Scotland for the Brave
Jay Akasie features Sotheby’s Scottish paintings sale at the Gleneagles Hotel in the New York Sun. Despite the temptation to move the sales to London, Sotheby’s has kept this quirky sale thriving. Akasie makes a good case for what’s signficicant about Scottish painting:
The Glasgow School was a pioneering group of painters who broke away from their salons and infused their landscapes with hints of Impressionism. They helped lay the groundwork for the Scottish Colorists — men such as Samuel John Peploe, Francis Campbell Boileau Cadell, John Duncan Fergusson, and George Leslie Hunter — in the early 20th century. “The colorists spent time in Paris and got to know the techniques of Matisse and Monet. Their paintings have huge appeal to the international set,” Mr. Zlattinger said.
But the real star of these sales is the Contemporary illustrator, Jack Vettriano, the UK’s most popular artist by poster sales.
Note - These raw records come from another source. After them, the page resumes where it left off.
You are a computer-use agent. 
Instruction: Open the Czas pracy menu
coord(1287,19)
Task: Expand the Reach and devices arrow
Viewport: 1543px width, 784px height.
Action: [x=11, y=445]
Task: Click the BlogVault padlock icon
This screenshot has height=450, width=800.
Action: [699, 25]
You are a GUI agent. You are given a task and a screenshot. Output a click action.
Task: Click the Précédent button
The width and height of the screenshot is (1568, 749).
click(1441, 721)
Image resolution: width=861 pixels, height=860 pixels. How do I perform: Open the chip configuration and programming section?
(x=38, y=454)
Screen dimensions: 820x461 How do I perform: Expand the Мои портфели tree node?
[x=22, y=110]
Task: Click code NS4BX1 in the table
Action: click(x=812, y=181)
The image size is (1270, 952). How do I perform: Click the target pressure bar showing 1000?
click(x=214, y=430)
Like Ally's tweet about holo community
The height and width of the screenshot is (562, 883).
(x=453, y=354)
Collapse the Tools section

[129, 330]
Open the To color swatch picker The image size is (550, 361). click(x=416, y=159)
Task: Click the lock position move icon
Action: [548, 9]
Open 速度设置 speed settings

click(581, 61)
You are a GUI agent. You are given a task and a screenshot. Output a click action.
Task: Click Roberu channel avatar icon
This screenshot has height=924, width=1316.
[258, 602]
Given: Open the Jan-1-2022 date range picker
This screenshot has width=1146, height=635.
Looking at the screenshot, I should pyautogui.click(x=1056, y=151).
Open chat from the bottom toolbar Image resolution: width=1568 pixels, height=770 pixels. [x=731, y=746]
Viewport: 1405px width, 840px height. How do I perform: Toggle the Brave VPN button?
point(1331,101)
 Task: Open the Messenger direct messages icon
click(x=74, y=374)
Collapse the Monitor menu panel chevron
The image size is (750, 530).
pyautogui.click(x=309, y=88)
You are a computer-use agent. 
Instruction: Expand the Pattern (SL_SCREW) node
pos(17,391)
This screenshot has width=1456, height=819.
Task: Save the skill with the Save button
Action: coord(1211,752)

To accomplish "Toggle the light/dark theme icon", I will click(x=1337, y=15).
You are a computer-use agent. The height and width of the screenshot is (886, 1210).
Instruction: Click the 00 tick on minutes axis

While buyers are in Scotland, they can also think about getting some of the firearms so popular among Wall Street types.
Asset Allocation
CNBC picks up on the “The Mei Moses Fine Art Index, which tracks repeat sales of all art sold at the leading auction houses, gained more than 20 percent in 2007, dramatically outpacing the 5.5 percent gain for the S&P 500. The most recent five- and ten-year compound annual returns for the art index, 16.3 percent and 10.3 percent, respectively, also exceeded the return of the benchmark stock index, 12.7 percent and 5.9 percent during those periods.”
Checkmate
The Telegraph looks at artists who’ve designed chess sets: “Duchamp is not the only artist to have designed a chess set. In 2001, a newly formed art company called RS&A commissioned five prominent artists, including Damien Hirst and the Chapman brothers, to create bespoke sets that were then exhibited at Somerset House in London two years later. Japanese-born Yayoi Kusama adapted an 18th-century design with her trademark painted polka dots. The mischievous Italian artist Maurizio Cattelan, best known for his 1999 waxwork mannequin of the Pope being squashed by a meteorite, replaced traditional chess figures with delicate porcelain figurines depicting recognisable people and characters associated in his mind with good and evil. Martin Luther King takes the role of the white king, with Superman as one of his pawns, while his opposite number is Adolf Hitler, standing beside his black queen, Cruella de Vil.”